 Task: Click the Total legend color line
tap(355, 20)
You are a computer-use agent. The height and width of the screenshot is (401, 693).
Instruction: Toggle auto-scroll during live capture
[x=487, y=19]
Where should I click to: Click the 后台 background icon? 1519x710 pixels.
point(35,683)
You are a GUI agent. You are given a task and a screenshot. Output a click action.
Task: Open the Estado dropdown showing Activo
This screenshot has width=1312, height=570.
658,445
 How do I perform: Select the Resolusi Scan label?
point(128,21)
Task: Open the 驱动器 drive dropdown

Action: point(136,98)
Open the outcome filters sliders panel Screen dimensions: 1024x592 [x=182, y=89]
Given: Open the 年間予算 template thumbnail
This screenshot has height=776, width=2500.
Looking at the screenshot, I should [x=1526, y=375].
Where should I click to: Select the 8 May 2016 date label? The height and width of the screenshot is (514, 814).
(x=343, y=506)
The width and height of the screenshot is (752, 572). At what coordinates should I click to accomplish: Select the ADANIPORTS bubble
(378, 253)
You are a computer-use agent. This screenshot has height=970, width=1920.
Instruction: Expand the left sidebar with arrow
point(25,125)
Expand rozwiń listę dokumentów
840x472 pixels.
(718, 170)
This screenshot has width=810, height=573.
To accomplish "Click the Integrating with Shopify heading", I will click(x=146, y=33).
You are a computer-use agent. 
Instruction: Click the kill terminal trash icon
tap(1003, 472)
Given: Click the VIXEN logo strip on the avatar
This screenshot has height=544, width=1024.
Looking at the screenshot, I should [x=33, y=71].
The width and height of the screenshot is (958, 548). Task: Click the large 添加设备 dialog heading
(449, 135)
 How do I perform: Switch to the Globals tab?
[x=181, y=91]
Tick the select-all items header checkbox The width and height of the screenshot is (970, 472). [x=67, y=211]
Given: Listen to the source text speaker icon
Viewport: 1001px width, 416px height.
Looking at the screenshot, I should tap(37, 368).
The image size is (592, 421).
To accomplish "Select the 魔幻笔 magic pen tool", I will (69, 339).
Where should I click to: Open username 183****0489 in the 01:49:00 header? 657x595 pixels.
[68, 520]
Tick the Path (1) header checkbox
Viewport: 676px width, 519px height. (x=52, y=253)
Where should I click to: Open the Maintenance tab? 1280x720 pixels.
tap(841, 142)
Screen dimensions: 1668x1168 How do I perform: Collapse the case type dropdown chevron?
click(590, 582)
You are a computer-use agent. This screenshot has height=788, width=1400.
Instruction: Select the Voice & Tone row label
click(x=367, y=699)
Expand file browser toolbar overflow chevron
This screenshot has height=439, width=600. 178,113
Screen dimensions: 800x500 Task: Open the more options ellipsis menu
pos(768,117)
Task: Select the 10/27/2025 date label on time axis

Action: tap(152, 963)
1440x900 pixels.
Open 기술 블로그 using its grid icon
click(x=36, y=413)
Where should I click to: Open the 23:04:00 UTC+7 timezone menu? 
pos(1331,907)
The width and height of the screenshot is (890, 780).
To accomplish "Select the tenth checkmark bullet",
::::::::
**Exercise brief**
From the data above, copy each line that has the string "will".

**Solution for this problem**
To accomplish "Click the Integrating with Shopify heading", I will click(x=146, y=33).
To accomplish "Select the 魔幻笔 magic pen tool", I will (69, 339).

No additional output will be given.